SEOUL, South Korea (AP) — Samsung plans to plow a record pile of cash into its semiconductor and display panel businesses, hoping to reduce reliance on sales of high-end Galaxy smartphones that are poised to peak after two years of blistering growth.
Samsung Electronics Co., the world's largest smartphone maker, reported record profit for a sixth straight quarter on Friday. But the result still disappointed investors who expected Samsung to book even higher earnings after the Galaxy S4, its latest iteration of the flagship smartphone, was launched in April. The handset scored 10 million sales in the month after its launch.
Samsung's division that makes and sells handsets, smartphones and tablet computers has been the motive force behind the South Korea company's run of bumper profits, with Galaxy smartphone shipments jumping every quarter. In the three months ended June 30, the division contributed two-thirds of the company's entire operating profit.

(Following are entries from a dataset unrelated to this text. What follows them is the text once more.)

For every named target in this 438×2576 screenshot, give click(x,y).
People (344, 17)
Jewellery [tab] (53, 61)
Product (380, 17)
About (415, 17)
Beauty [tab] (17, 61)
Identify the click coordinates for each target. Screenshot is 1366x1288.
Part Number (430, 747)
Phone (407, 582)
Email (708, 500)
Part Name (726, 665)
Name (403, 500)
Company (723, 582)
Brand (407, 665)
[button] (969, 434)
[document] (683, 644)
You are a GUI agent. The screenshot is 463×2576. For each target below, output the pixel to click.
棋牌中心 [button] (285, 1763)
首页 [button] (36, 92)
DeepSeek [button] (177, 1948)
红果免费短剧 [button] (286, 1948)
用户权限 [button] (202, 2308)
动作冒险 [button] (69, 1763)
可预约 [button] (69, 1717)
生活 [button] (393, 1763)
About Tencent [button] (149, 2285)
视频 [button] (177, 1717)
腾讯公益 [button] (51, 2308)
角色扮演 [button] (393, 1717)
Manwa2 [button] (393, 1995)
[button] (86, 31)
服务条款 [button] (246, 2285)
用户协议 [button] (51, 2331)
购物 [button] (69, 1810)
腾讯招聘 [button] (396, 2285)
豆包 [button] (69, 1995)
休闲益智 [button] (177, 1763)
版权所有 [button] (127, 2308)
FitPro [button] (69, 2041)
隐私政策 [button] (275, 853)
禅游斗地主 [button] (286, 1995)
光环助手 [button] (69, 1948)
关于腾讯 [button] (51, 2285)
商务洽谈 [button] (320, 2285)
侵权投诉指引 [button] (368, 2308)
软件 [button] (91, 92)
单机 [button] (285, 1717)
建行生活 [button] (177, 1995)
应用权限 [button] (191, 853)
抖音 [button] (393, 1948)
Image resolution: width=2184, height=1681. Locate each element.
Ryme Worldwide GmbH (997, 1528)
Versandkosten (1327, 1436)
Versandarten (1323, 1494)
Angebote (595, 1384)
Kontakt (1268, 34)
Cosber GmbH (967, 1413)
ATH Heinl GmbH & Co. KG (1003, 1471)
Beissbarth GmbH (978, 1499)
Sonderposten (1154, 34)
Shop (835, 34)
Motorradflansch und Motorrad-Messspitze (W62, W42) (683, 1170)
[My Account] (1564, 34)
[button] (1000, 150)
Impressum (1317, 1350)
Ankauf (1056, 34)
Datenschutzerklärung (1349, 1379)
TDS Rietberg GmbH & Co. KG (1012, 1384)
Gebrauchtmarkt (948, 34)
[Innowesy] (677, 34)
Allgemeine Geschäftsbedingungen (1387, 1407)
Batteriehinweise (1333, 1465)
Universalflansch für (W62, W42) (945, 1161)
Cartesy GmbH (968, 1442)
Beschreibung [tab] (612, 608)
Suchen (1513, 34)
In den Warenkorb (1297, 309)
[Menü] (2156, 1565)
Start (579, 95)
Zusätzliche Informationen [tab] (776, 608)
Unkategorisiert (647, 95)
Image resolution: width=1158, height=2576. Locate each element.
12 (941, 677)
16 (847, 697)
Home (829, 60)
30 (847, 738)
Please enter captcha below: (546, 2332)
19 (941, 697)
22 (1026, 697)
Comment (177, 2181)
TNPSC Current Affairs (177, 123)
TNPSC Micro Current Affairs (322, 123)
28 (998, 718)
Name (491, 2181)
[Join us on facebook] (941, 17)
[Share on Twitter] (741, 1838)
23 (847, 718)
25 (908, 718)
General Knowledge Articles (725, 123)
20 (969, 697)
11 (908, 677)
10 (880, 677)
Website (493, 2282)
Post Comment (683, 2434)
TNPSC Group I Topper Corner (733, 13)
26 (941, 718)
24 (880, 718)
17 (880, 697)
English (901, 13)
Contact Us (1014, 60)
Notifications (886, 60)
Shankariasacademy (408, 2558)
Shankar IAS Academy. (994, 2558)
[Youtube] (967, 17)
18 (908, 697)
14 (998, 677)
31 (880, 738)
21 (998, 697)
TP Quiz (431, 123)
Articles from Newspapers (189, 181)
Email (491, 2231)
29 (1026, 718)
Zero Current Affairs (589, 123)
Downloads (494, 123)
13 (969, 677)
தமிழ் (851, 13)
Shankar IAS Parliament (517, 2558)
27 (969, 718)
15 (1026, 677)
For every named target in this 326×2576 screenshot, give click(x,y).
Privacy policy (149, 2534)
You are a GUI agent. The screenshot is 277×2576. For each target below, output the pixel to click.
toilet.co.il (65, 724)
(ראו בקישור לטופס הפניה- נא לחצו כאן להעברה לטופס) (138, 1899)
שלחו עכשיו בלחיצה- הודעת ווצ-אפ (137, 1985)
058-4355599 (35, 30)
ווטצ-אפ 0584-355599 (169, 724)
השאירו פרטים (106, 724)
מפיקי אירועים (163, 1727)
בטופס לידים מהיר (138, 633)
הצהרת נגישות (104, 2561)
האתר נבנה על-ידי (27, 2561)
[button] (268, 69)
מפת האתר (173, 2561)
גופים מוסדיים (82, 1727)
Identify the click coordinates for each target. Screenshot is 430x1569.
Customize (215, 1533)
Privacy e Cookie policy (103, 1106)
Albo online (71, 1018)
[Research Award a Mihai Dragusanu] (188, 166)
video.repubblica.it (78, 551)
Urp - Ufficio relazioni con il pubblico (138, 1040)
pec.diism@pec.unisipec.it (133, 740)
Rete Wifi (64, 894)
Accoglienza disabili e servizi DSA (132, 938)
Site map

Samsung, which does not disclose its smartphone sales figures, is estimated by research firm IDC to have shipped 72.4 million smartphones in the April-June quarter, compared with Apple's 31.2 million iPhone sales. Samsung's second quarter smartphone sales were double what it sold in the final quarter of 2011, an indication of how fast the company expanded its business and outpaced rivals.
But investors who once cheered the explosive sales growth now fret that consumer appetite for top-of-the-range smartphones is close to being sated. Cutting-edge features have lost some of their luster as there is now a wide choice of new devices with equivalently fast processors, powerful cameras and crisp roomy displays.
Emerging markets remain a source of growth but the middle classes in such countries flock to cheaper smartphones that are less profitable for manufacturers such as Samsung and Apple Inc. They also face additional competition from Chinese companies that specialize in affordable handsets.
Samsung's share price has dropped 14 percent since January, cutting $30 billion from its market value. Robert Yi, senior vice president of investor relations at Samsung, blamed global economic conditions that prompted foreign investors to pull funds from Asian financial markets including South Korea.
But many analysts said weaker-than-expected sales and profit from Galaxy smartphones is the key factor behind the tumbling share price. Analysts including those at JP Morgan Chase cut their sales forecasts for the Galaxy S4 by more than 20 percent in June, predicting shipments would weaken after the first quarter it was on sale.